Passage given =
^^^^

If your main interest is high level reasoning and cognition then at the moment there isn't very much going on in robotics which would fit well with that.  When I started experimenting with PC controlled humanoids many years ago it soon became obvious that in order to stand any chance of doing high level reasoning using semantic networks and the like some pretty difficult perception problems needed to be tackled first.  Six years later I'm still working on the perception problems, but there is an end in sight.

I used to be of the opinion that doing robotics in simulation was a waste of time.  The simulations were too perfect.  To simplistic compared to the nitty gritty of real world environments.  Algorithms developed and optimised for simulated environments would not translate well (or at all) into real robotics applications operating in non trivial environments.  Ten years ago that was true, but now I think it's possible to build simulations with graphics and physics which are substantially more realistic, to the point where it might be possible to take algorithms developed within simulation, dump them onto a real robot and expect to see similar performance.  You'd need to be careful to simulate sensor uncertainties, but it should be possible.

^^^^

Problems to work on =
A - Reproduce everything in the robotics passage from "If your main" down to "end in sight.".
B - Please rewrite everything in the stored data from the row containing "销钉 (6, 720)" down to the last row, both ends included. Keep the request rows unchanged, and multiply each coordinate in the answers by 0.6, rounding to whole numbers with halves going up.

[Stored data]
^^^^

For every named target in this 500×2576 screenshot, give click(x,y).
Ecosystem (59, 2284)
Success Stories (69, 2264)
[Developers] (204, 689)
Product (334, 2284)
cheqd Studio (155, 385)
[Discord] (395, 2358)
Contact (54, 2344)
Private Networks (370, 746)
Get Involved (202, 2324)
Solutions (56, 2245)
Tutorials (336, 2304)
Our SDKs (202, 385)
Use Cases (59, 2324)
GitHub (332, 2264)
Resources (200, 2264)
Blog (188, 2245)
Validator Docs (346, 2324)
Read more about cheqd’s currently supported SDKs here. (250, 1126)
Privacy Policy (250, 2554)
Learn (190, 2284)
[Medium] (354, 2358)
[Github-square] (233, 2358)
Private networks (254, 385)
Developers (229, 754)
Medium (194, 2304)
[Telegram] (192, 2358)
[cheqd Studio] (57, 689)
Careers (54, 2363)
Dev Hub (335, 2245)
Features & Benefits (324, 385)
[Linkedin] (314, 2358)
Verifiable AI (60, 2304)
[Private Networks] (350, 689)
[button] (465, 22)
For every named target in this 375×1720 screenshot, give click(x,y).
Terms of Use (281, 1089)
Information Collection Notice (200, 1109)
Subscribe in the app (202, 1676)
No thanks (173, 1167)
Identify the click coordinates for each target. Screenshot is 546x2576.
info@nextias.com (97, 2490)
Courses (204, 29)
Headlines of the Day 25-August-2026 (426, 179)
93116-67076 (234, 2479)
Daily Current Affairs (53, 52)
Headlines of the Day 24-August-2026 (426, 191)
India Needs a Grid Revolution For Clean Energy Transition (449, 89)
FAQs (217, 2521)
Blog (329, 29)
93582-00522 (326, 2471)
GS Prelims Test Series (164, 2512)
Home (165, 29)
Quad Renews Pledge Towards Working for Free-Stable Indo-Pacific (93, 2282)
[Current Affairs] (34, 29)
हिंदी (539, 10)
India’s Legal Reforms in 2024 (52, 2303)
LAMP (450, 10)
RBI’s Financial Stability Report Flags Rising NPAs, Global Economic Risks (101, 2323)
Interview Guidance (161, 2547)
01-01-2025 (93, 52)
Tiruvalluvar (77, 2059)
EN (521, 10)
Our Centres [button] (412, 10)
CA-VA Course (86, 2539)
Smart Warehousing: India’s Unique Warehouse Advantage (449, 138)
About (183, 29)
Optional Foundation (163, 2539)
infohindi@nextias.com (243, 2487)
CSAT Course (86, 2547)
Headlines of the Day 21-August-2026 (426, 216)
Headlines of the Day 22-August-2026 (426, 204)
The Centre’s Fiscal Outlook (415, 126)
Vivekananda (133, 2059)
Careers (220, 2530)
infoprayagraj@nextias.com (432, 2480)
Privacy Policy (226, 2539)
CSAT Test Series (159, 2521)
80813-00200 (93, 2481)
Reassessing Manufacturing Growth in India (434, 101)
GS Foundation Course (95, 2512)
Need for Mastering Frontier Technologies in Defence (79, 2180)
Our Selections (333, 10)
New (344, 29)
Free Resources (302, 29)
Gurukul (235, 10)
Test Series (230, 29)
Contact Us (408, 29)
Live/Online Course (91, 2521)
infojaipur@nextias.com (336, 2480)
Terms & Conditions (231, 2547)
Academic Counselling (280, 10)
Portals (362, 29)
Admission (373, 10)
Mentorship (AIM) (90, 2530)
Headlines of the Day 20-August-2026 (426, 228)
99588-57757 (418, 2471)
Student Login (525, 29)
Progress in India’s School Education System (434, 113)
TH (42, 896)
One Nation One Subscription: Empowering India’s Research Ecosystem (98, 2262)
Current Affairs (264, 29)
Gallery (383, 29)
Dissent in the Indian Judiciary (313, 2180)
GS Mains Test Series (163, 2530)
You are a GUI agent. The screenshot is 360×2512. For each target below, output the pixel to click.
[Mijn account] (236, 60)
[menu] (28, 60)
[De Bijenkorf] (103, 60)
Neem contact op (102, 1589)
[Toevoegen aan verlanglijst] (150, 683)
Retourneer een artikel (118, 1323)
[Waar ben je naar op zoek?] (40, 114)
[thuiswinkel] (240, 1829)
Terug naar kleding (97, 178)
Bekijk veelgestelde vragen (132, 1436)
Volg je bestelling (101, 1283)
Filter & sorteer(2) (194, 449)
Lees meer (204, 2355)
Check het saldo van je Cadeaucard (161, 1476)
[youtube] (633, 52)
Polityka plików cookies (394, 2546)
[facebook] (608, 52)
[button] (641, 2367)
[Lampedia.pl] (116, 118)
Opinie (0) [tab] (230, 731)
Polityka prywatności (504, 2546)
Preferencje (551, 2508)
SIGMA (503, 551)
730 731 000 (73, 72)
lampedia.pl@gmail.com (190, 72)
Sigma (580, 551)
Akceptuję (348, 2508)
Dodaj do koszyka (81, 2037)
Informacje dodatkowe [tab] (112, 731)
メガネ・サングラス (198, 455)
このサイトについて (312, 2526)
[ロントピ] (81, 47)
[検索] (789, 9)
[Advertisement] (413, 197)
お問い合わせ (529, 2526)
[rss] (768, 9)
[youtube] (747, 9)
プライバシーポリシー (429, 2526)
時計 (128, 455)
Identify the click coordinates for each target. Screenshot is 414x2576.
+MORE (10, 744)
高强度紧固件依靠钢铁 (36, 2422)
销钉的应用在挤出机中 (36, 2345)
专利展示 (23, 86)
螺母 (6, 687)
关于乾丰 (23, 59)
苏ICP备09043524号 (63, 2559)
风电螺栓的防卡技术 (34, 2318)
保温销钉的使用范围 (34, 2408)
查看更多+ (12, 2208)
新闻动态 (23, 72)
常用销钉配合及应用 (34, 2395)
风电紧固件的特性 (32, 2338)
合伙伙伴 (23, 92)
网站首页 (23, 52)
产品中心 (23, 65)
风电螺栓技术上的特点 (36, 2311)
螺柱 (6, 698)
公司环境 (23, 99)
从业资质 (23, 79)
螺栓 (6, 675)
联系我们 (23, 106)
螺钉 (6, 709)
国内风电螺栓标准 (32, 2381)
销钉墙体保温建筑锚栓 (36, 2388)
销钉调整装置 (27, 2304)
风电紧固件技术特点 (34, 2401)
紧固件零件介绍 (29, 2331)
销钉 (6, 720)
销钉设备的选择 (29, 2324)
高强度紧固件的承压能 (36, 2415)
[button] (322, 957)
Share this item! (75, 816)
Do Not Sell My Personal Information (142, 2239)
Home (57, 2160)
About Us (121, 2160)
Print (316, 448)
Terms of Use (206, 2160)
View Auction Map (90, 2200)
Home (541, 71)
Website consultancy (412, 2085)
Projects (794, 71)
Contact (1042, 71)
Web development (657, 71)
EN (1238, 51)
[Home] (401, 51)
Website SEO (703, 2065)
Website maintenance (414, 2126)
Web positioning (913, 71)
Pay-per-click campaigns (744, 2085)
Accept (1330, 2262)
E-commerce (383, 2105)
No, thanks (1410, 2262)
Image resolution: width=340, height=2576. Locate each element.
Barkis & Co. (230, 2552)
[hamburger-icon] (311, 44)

^^^^

Task solutions =
A -
If your main interest is high level reasoning and cognition then at the moment there isn't very much going on in robotics which would fit well with that.  When I started experimenting with PC controlled humanoids many years ago it soon became obvious that in order to stand any chance of doing high level reasoning using semantic networks and the like some pretty difficult perception problems needed to be tackled first.  Six years later I'm still working on the perception problems, but there is an end in sight.

B -
销钉 (4, 432)
销钉设备的选择 (17, 1394)
高强度紧固件的承压能 (22, 1449)
[button] (193, 574)
Share this item! (45, 490)
Do Not Sell My Personal Information (85, 1343)
Home (34, 1296)
About Us (73, 1296)
Print (190, 269)
Terms of Use (124, 1296)
View Auction Map (54, 1320)
Home (325, 43)
Website consultancy (247, 1251)
Projects (476, 43)
Contact (625, 43)
Web development (394, 43)
EN (743, 31)
[Home] (241, 31)
Website SEO (422, 1239)
Website maintenance (248, 1276)
Web positioning (548, 43)
Pay-per-click campaigns (446, 1251)
Accept (798, 1357)
E-commerce (230, 1263)
No, thanks (846, 1357)
Image resolution: width=340, height=2576. Locate each element.
Barkis & Co. (138, 1531)
[hamburger-icon] (187, 26)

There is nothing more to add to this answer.